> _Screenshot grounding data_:
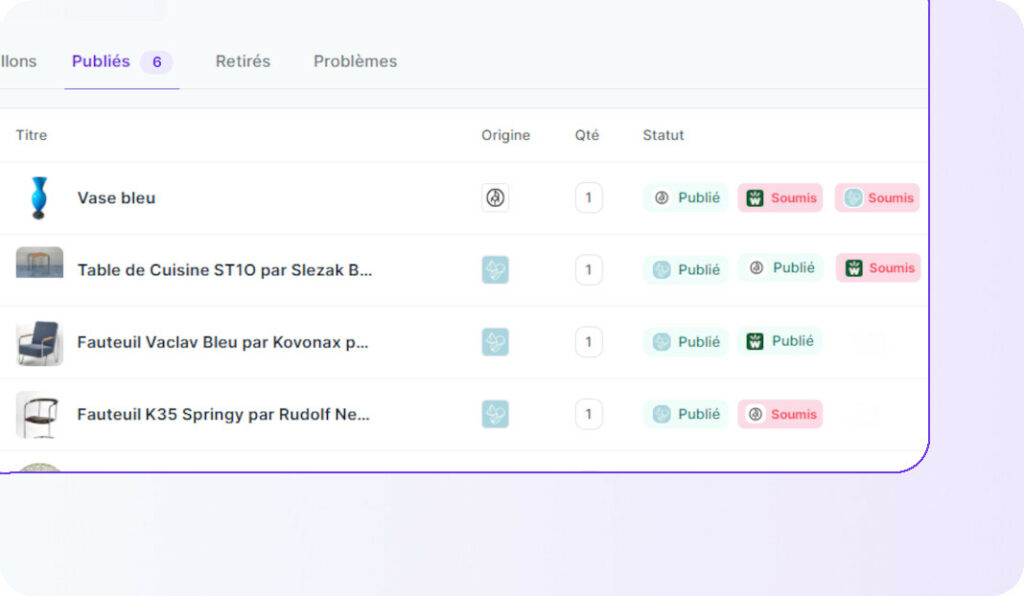Sort by the Titre column header

pyautogui.click(x=31, y=135)

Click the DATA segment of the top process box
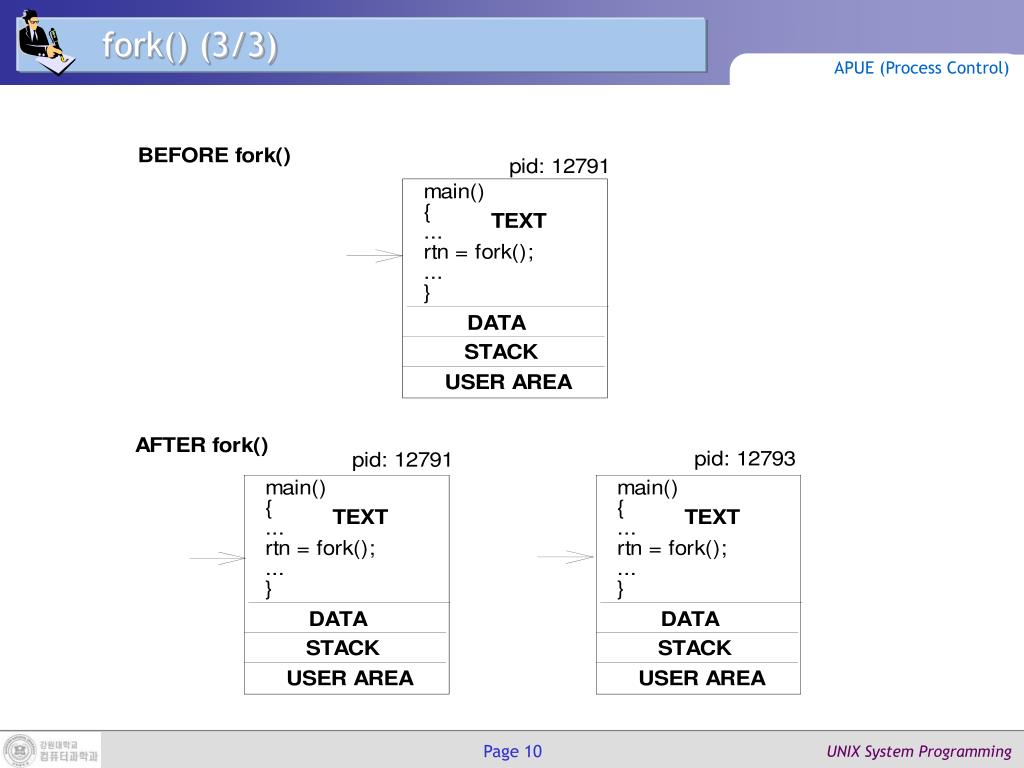pos(505,322)
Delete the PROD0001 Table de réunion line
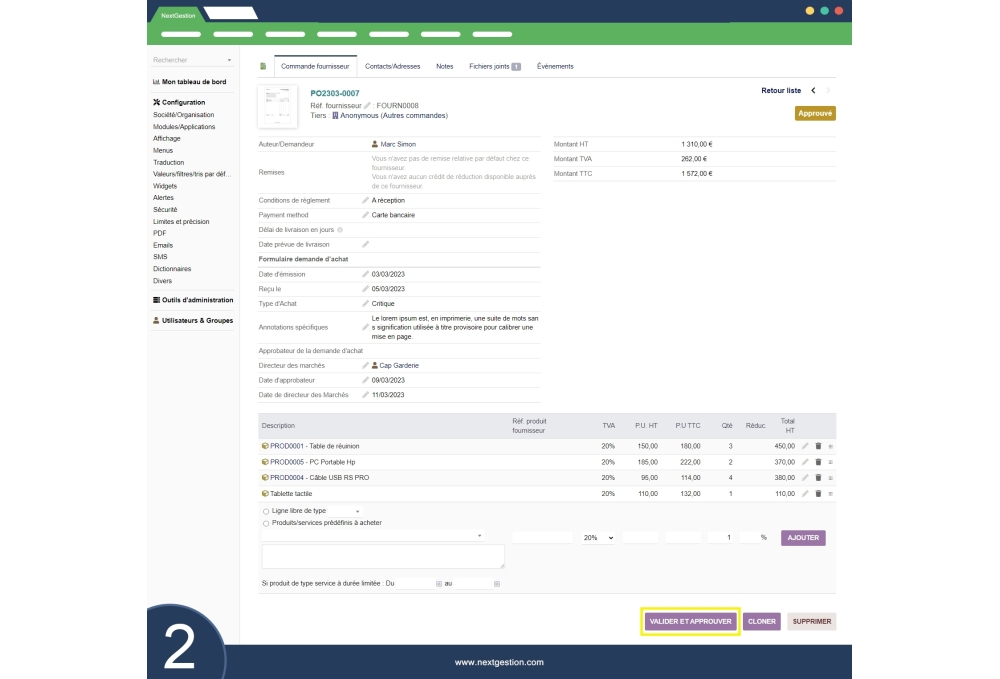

> _About this exercise_:
Your copy should hold exactly the lines from the one with "Click the DATA segment of the top process box" through the end of the records, both included, and no pictures.

> _Answer space_:
Click the DATA segment of the top process box
pos(505,322)
Delete the PROD0001 Table de réunion line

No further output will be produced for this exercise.